How to complete this task. Copy out, unchanged, the entries below from the "Viewport: 1200px width, 675px" line to the final line. Omit pictures.

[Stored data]
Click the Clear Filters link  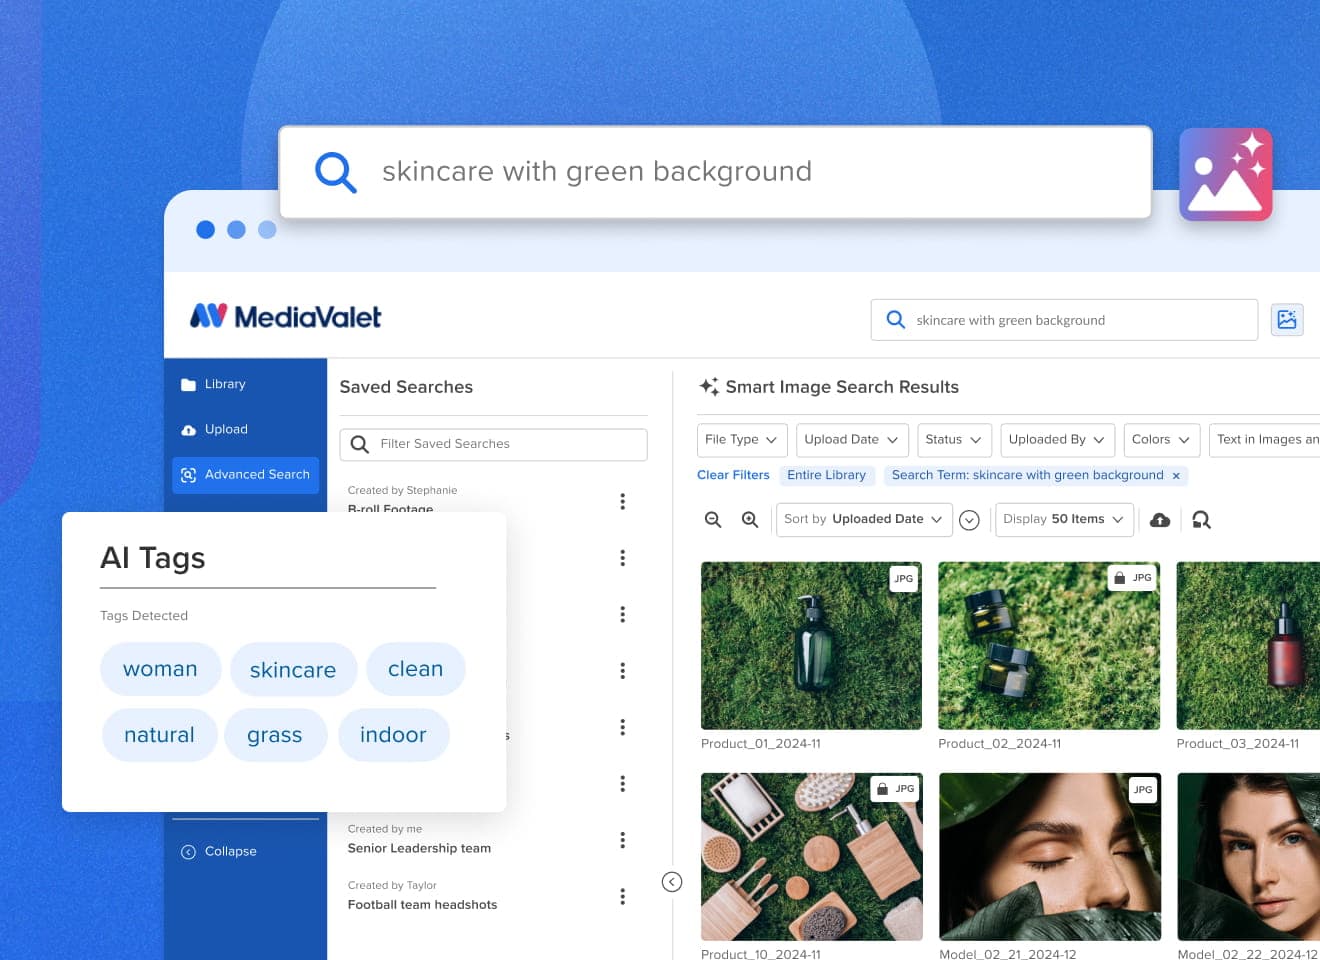tap(733, 475)
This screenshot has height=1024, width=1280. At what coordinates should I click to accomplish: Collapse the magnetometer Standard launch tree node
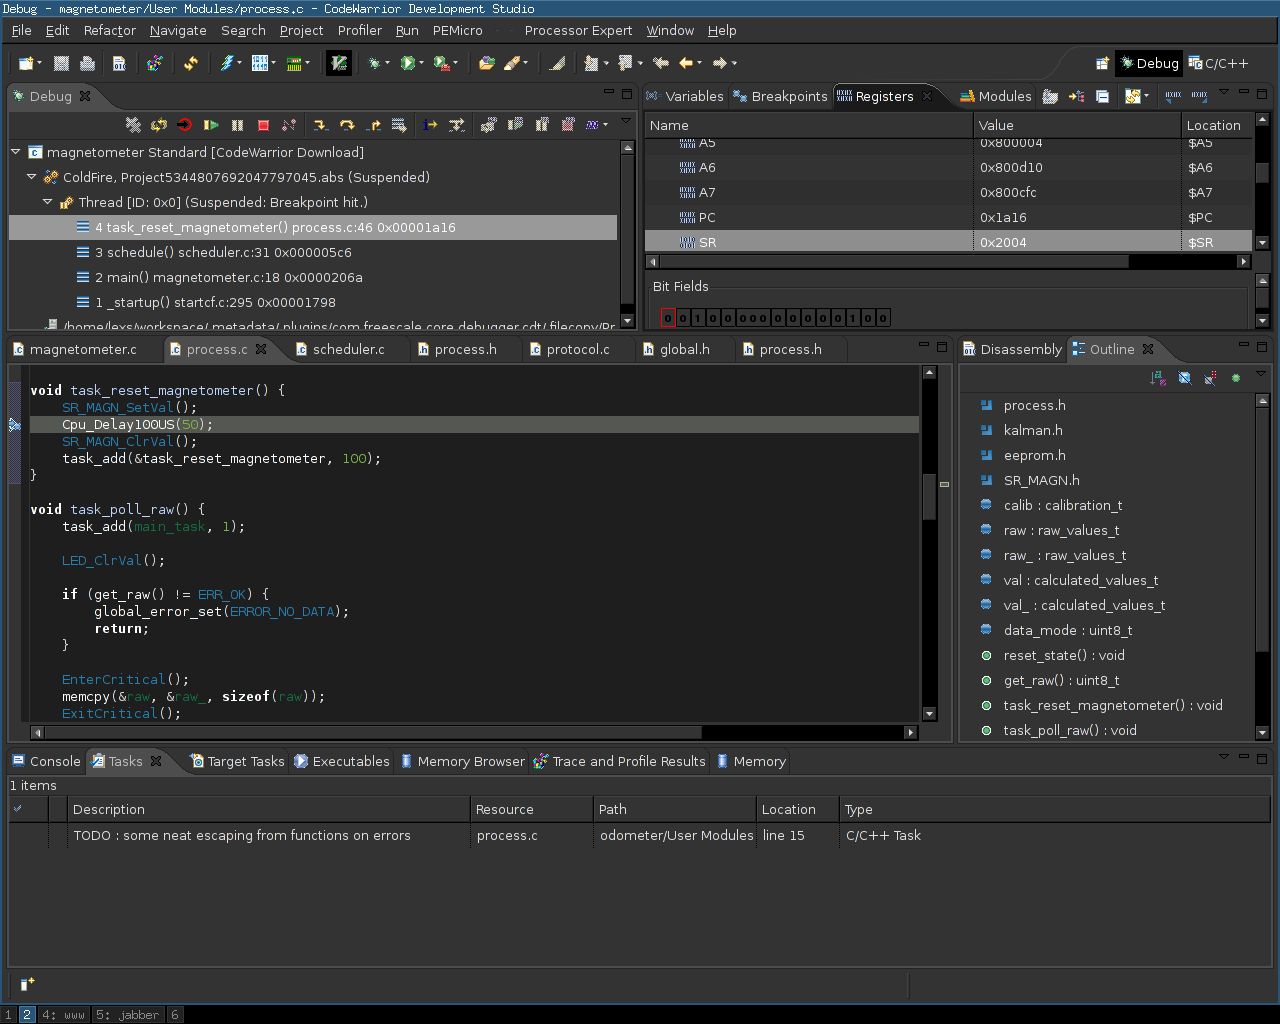pyautogui.click(x=16, y=152)
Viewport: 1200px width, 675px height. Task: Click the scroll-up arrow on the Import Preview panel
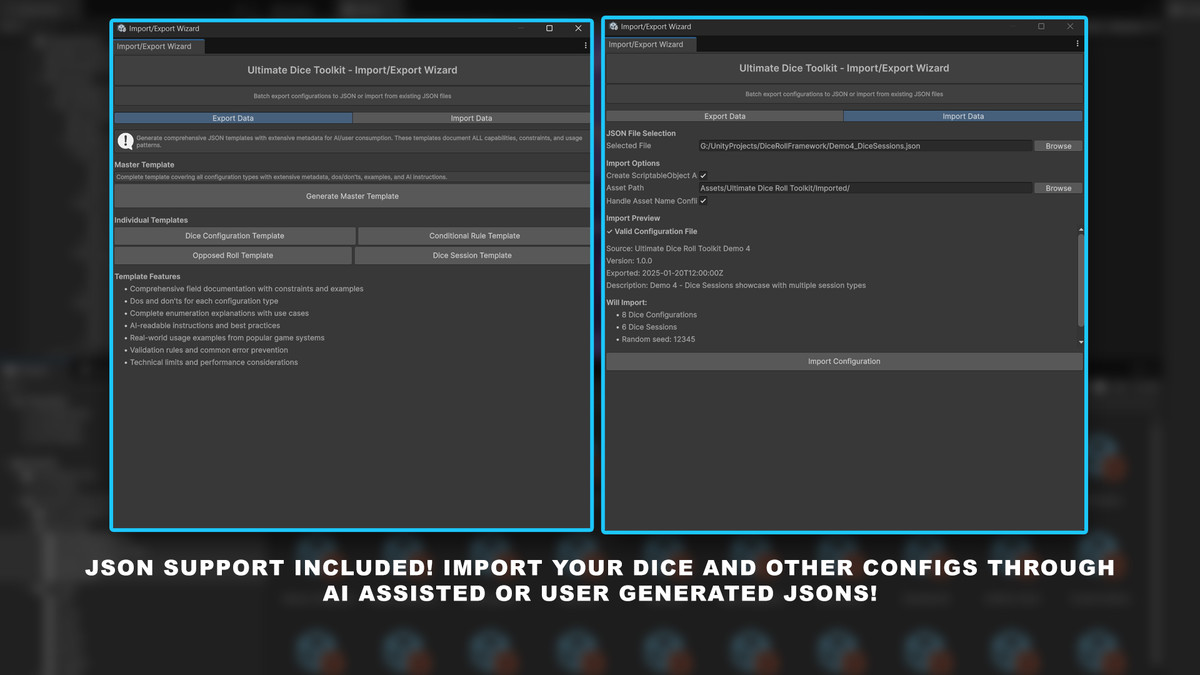[1079, 229]
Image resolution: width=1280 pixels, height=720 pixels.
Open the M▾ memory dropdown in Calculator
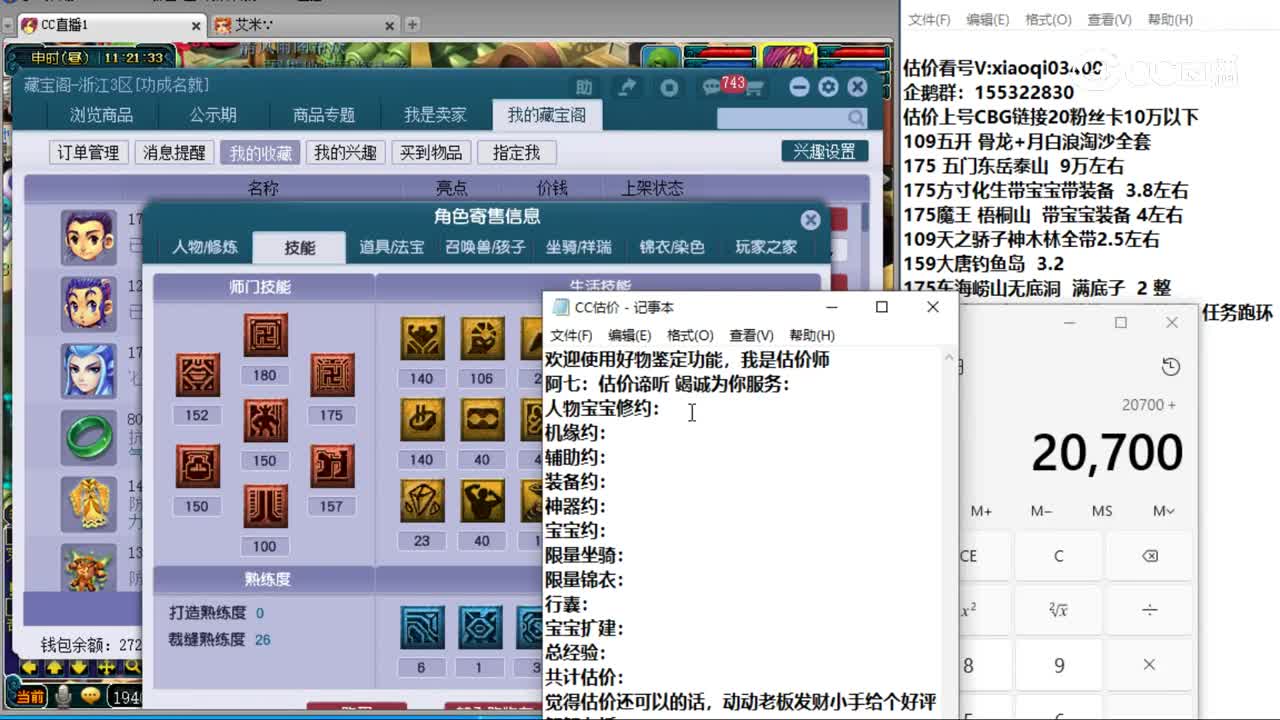coord(1162,511)
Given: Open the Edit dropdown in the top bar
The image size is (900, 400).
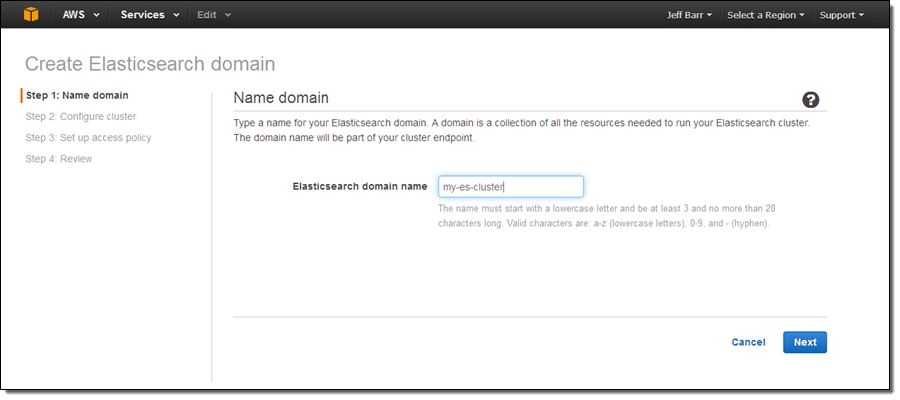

Solution to the problem.
Viewport: 1200px width, 675px height. Task: Click the scroll-up arrow on the Import Preview panel
[1079, 229]
Image resolution: width=1280 pixels, height=720 pixels.
Open the M▾ memory dropdown in Calculator
coord(1162,511)
Given: Open the Edit dropdown in the top bar
The image size is (900, 400).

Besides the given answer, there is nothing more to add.